The May 18 order, issued by the farm ministry, brought in a raft of changes in how farm biotech companies, such as US giant Monsanto, can do business in India, sign their contracts and price their products.
GM crops are a sensitive issue in India with several organisations including those affiliated to the Rashtriya Swayamsevak Sangh (RSS), the ruling BJP’s ideological parent, opposing them on grounds of bio-safety and market control by seed firms.
In GM crops, genes are altered for a specific outcome, such as pest-resistance. Till now, BT cotton is the only transgenic crop India has allowed.
“The government has temporarily put the order on hold.
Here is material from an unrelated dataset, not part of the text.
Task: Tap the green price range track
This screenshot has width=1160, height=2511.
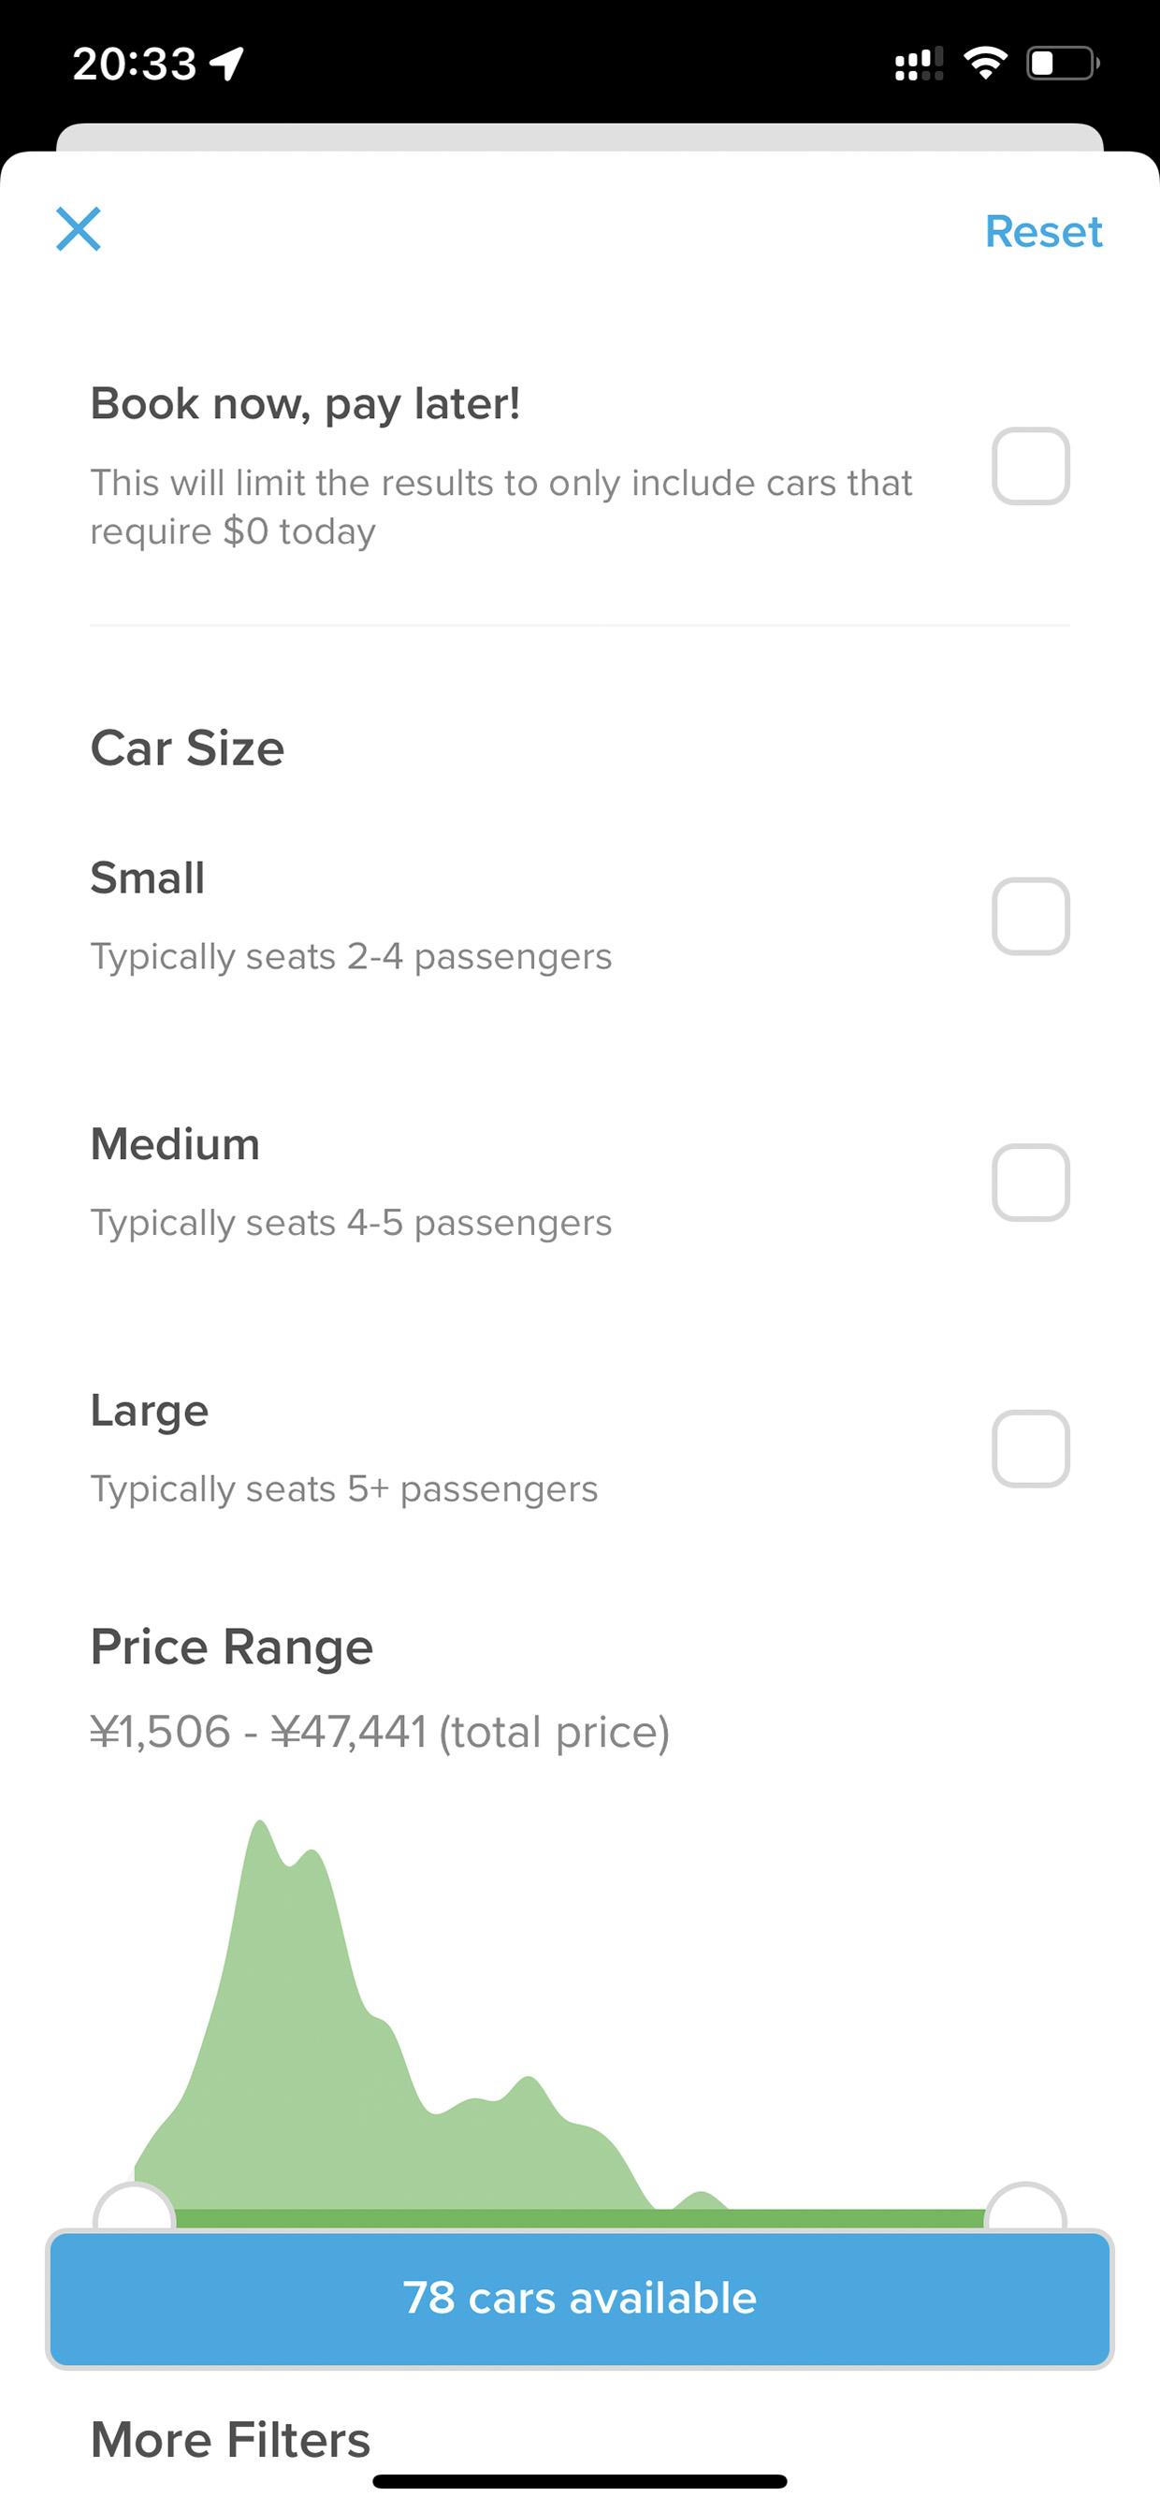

We have not withdrawn it but we will now invite suggestions on the order from the public,” a farm ministry official said, requesting not to be quoted because he is not authorised to speak.
Another source said one reason behind the decision is that “the new order could be in violation of India’s legal commitments on intellectual property rights”.
The May 18 order said a GM technology provider -- usually MNCs such as Monsanto --cannot charge royalties beyond 10% of the retail price of GM cotton seeds for the first five years.
The price of a packet of the top-selling GM cotton seed is Rs 800. Beyond the five-year period, the royalties go down 10% every year, the order said.
Apart from pricing controls, the Modi government had also tightened regulations around the business model of GM companies.
GM technology providers could not reject any seed producing firm from using their technology, such as BT cotton, if they pay the required fees. If a GM company were to delay a licence beyond a month, then the technology will be “deemed to have been obtained”.
Last year, the farm ministry cracked the whip on Monsanto, bringing out orders to cap prices of GM cotton seeds and referring the US farm to the anti-trust Competition Commission of India for a probe into alleged monopoly.
The new changes, which the GM industry association called a “huge blow”, are even more far-reaching. They go beyond just controlling the price but also spelt out the terms of business contracts that form the backbone of the GM supply chain.
In the GM seed business, Monsanto offers its technology by licensing it to seed-producing firms, who then mass-produce seeds to sell in the markets. In that sense, Monsanto relies on royalties as a principal source of revenue.
India is the world’s second-largest exporter of cotton and nearly 90% of the white fibre it grows is of the GM variety. Maharashtra, Andhra Pradesh and Gujarat are the three top growers, but a widespread rural distress due to a back-to-back drought has cut output and farm incomes, leading to suicides by farmer.